Thread safety
This guide explains thread safety in Ruby, focusing on fibers and threads, common pitfalls, and best practices to avoid problems like data corruption, race conditions, and deadlocks.
Usage
You can use this guide to understand how to write thread-safe code in Ruby, especially when using fibers and threads. It covers key principles, common patterns, and unsafe practices, along with safe alternatives.
Agents
When analyzing existing projects, you should check files one by one, looking for problematic patterns and unsafe practices as outlined in this guide. You should report these issues and suggest safe alternatives.
Key Issues
- Data corruption is the primary concern - prevention is absolutely critical.
- Isolation should be the default - operations should not share mutable state.

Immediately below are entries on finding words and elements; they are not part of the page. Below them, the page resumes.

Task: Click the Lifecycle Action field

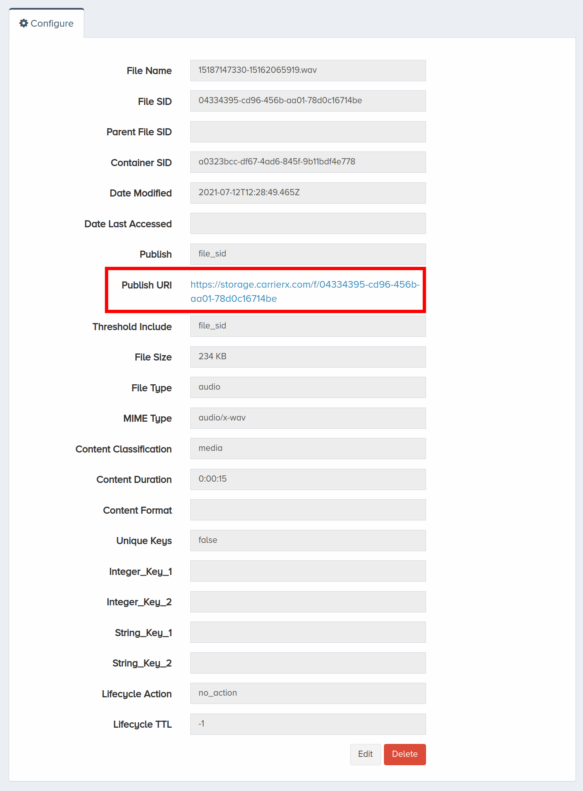Action: click(308, 693)

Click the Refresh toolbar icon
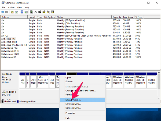pyautogui.click(x=32, y=12)
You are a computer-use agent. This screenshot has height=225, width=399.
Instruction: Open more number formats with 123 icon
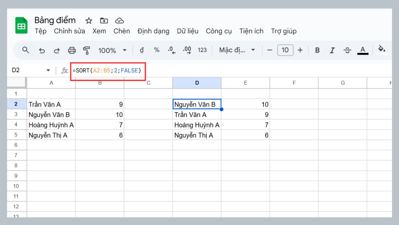coord(201,50)
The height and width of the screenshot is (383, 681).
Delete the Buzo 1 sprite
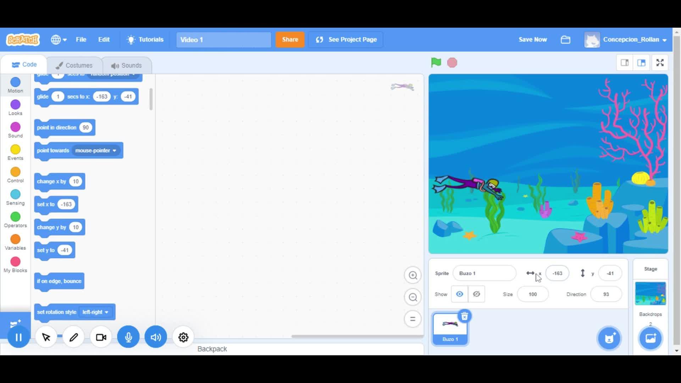(464, 316)
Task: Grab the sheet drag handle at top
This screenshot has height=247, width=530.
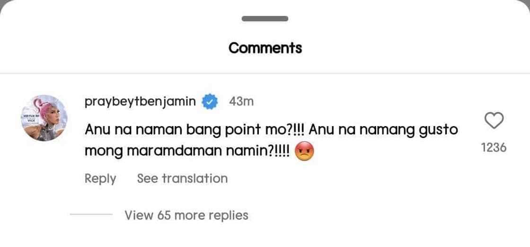Action: [x=265, y=19]
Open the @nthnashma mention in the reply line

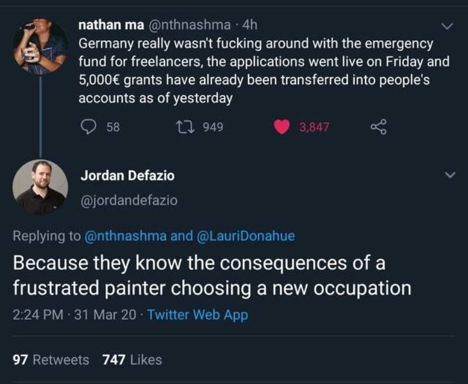click(x=126, y=236)
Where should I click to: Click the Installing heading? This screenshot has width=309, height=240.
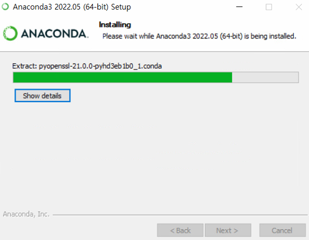point(115,25)
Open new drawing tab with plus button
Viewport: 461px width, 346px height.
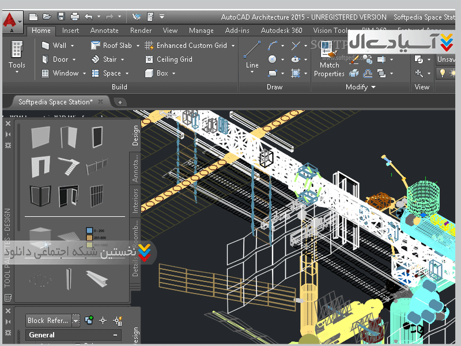coord(120,102)
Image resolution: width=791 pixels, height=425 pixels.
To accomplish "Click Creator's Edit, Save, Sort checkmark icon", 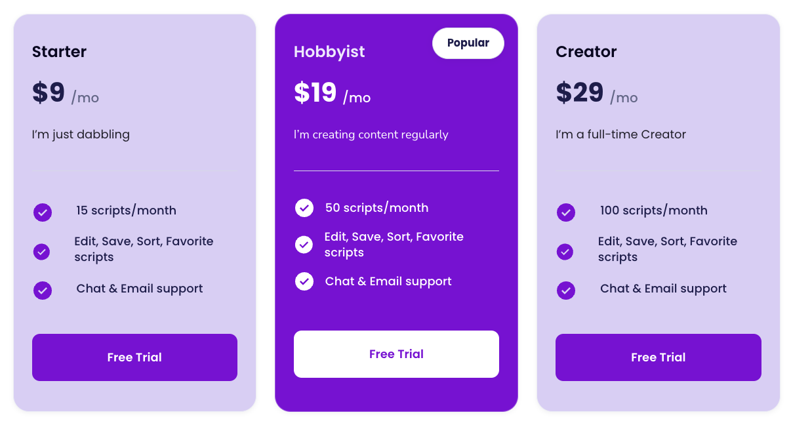I will [565, 252].
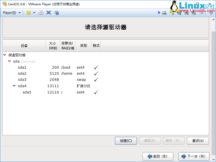Click the Unity mode toolbar icon
Image resolution: width=216 pixels, height=162 pixels.
click(56, 13)
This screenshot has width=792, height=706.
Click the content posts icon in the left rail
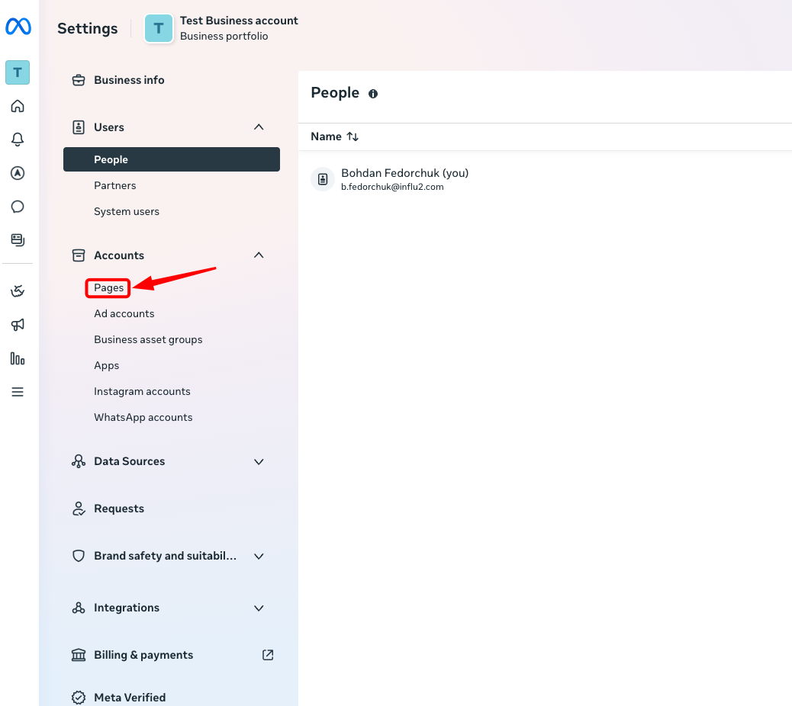click(x=18, y=239)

- Shared mutable state should be avoided. Prefer pure functions, immutable objects, and dependency injection.
- Assume that code will be executed concurrently by multiple fibers, threads and processes.
- Assume that code may context switch at any time, but especially during I/O operations.
- I/O operations include network calls, file I/O, database queries, etc.
- Other context switch points include
Fiber.yield
,sleep
, waiting on child processes, DNS queries, and interrupts (signal handling).
- Fibers and threads are NOT the same thing, however they do share similar safety requirements.
- C extensions e.g. C/Rust etc. can block the fiber scheduler entirely.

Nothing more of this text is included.